* _WHAT TO DO_
[a] Return the passage of the ecology review text from "How does rainfall and soil affect" up to and including "What are autotrophs?", copied word for word.
[b] Take the ecology review text further, beginning right after its final line.

* _TEXT BLOCK_
--------

How does rainfall and soil affect the chaparral biome?
The rainfall amount is 50-75 cm with infertile and shallow soil.
How does rainfall and soil type affect desert biomes?
The rainfall amount is less than 25 cm, with the soil having a coarse texture soil.
What is biodiversity?
When an area has a variety of organisms in its region, and also the genetic diversity within the region's species.
What are autotrophs?
Organisms that produce their own organic compounds from inorganic chemicals.
What are heterotrophs?
Organisms that obtain energy by consuming other organisms or products created by them.
What is a trophic level?
Each level on a food chain.
What is the Ten Percent Rule?
Only 10% of energy is transferred to the next trophic level, and the rest is lost as heat.
What is Bioaccumulation?
When substances like chemical toxins accumulate in the tissues of living organisms.
What is Biomagnification?
When the increasing concentration of toxic molecules are at high trophic levels.
What are food webs?
Extensive food chains that are used to show feeding relationships in ecosystems more accurately.
What are producers?
Organisms, typically plants and algae, that take inorganic materials and solar energy and create carbohydrates.
What are primary consumers?
Herbivores that consume only producers.
What are secondary consumers?
Organisms that consume primary consumers.
What are tertiary consumers?

--------

(Stored data entries)
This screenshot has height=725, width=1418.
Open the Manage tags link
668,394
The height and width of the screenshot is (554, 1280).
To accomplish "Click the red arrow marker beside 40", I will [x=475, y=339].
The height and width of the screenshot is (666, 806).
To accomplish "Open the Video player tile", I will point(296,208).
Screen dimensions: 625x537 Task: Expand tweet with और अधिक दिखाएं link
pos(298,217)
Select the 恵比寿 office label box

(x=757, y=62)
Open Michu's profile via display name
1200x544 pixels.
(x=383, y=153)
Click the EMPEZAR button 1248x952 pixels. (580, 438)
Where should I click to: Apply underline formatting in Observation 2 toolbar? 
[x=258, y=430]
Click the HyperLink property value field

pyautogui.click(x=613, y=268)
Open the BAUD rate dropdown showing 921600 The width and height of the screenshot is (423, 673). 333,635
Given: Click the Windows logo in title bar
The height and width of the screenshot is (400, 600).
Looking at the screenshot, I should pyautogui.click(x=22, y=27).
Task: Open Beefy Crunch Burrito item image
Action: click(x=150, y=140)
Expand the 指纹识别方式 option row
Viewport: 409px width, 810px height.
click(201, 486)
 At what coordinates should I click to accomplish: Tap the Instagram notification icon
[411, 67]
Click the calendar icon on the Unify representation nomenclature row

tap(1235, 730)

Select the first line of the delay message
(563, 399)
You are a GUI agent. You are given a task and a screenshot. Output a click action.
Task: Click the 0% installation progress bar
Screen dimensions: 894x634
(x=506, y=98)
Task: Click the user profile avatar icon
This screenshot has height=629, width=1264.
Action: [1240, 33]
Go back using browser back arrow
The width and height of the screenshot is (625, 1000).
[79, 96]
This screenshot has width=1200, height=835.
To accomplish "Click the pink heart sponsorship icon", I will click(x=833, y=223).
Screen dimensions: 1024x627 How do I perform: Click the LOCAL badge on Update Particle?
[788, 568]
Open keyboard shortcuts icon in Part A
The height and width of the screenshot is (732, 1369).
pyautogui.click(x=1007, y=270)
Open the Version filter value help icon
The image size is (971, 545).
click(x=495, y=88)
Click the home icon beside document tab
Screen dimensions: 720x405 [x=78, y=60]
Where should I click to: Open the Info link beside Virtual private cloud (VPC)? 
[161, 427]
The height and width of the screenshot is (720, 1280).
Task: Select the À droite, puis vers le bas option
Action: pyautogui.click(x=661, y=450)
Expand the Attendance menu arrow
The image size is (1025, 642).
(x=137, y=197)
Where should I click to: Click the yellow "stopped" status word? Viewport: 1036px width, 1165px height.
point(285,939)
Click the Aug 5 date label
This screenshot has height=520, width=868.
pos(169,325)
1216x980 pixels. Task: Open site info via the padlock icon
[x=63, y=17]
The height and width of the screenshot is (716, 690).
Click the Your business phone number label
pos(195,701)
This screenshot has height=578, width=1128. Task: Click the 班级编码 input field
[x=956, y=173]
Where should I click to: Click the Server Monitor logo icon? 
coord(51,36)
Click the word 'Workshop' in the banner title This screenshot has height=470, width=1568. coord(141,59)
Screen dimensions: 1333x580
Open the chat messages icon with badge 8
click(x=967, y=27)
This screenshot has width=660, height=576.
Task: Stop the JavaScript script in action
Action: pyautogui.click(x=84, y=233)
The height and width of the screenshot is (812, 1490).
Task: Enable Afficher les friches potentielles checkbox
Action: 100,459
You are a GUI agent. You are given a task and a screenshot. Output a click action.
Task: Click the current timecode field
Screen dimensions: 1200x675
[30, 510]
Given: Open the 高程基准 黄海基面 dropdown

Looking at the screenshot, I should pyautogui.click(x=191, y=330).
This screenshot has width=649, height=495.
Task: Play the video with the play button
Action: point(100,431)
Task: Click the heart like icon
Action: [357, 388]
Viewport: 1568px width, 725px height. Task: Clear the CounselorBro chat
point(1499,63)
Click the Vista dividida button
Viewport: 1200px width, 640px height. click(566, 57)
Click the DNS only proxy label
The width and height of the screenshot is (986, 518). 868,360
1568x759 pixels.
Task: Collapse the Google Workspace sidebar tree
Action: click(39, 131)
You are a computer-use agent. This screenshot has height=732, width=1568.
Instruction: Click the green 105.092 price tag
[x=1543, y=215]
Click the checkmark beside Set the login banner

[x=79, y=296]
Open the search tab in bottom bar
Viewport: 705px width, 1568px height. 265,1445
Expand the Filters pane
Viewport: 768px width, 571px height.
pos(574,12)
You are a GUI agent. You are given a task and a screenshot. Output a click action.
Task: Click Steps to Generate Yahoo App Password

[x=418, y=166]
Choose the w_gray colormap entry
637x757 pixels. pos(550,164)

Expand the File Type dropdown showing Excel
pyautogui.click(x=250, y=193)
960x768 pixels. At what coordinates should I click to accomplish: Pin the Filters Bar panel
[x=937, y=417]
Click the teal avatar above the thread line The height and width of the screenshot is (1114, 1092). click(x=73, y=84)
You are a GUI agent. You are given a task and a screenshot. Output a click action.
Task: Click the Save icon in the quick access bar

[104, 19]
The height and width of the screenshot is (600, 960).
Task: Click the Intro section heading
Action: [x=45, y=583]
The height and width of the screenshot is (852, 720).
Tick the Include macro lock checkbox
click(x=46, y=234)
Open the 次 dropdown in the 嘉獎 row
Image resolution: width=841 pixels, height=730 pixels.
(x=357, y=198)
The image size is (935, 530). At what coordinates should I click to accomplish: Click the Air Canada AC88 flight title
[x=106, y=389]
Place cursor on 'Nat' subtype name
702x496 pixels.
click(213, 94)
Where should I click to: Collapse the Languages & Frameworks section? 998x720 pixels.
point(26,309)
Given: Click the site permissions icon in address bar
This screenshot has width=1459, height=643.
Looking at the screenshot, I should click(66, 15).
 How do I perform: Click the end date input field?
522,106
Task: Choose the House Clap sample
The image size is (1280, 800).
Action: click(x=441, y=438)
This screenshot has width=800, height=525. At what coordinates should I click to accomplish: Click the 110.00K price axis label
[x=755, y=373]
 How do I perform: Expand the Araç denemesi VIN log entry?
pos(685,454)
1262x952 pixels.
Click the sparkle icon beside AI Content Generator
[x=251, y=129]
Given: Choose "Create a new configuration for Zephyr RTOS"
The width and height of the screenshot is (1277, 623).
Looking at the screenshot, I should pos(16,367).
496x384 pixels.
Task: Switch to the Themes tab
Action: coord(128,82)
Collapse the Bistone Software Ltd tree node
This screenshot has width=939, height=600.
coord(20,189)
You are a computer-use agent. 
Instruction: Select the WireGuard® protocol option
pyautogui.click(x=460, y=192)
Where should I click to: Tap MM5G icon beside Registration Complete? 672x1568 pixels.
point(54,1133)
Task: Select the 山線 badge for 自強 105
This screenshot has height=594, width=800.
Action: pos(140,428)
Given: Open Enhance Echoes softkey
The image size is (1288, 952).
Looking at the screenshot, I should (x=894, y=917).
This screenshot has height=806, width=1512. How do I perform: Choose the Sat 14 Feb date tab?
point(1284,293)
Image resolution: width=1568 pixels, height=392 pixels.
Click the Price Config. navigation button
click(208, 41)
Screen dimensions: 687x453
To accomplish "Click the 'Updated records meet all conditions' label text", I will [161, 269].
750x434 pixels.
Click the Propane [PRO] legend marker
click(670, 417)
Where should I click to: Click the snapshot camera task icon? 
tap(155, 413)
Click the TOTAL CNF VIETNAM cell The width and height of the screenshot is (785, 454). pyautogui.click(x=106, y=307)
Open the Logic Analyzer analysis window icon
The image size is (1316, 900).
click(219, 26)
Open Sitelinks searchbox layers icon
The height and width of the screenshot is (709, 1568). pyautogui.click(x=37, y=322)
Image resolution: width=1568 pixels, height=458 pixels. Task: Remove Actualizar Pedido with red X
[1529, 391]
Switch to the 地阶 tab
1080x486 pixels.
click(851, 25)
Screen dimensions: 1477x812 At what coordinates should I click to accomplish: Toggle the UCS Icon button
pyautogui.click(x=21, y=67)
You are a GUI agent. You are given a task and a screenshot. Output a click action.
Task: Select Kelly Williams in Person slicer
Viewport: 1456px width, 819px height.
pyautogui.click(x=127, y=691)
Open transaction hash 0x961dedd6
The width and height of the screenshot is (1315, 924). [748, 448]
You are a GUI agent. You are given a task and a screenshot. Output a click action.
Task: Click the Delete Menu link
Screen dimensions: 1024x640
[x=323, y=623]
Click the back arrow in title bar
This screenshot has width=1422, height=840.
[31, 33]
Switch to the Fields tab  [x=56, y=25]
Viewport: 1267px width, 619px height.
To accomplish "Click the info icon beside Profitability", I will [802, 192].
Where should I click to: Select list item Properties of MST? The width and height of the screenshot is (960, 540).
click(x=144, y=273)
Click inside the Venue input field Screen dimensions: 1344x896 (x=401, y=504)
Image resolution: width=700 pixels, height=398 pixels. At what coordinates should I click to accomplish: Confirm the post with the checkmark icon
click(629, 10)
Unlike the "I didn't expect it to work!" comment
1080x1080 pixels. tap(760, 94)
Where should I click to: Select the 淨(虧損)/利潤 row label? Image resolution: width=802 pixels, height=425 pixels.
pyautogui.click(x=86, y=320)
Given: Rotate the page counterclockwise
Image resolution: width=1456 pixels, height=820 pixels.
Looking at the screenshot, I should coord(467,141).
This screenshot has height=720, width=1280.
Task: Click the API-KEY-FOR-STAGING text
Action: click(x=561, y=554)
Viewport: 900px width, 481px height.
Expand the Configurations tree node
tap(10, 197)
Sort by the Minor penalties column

--------

* _TASK-BY-TASK ANSWERS_
[a]
How does rainfall and soil affect the chaparral biome?
The rainfall amount is 50-75 cm with infertile and shallow soil.
How does rainfall and soil type affect desert biomes?
The rainfall amount is less than 25 cm, with the soil having a coarse texture soil.
What is biodiversity?
When an area has a variety of organisms in its region, and also the genetic diversity within the region's species.
What are autotrophs?

[b]
Organisms that consume secondary consumers.
What are detritivores?
Organisms that get energy from consuming non-living organic matter.
What are decomposers?
Organisms that consume dead plant and animal material; they return nutrients to the soil.
What are saprotrophs?
Organisms that use enzymes to break down dead matter and absorb nutrients.
What is evolution?
The change in a species' genetic makeup over time, which causes biodiversity.
What is speciation?
How new species are created.
What determines Evolutionary fitness?
Individual organisms that are better suited for their environment will live longer and reproduce.
What is Natural Selection?
Habitats enable certain organisms to live and reproduce and others to die.
What is a gene pool?
Genetic makeup of a population.
What is genetic drift?
Another way of evolution where the accumulation of changes is often in the alleles, a version of genes, and occurs overtime due to random chance.
What is biological extinction?
NO species left living on planet
What is ecological extinction?
Very little amount of species left to the point where they cannot perform their ecological niches
What is commercial or Economic extinction?
Few survivors left, but the expenses to save them aren’t deemed worth spending.
What is species competition?
when two animals of the same or different species compete for a resource. There are two types: Interspecific, for different species and Intraspecific for the same species.
What is Competitive Exclusion?
when two species compete and the better adapted species wins.
What is Guase’s Principle?
no two species can share a niche.
What is resource partitioning?
when different species use slightly different parts of a habitat.
What are Symbiotic Relationships?
Relations between two or more species that are often prolonged and have at least one benefiting party. Consisting of commensalism, mutualism, and parasitism.
What is Predation?
relationship where one species feeds on another.
What are keystone species?
species whose presence contribute to an ecosystem's diversity, and the absence of that presence would make many other species go extinct.
What are indicator species?
help evaluate the health of an ecosystem.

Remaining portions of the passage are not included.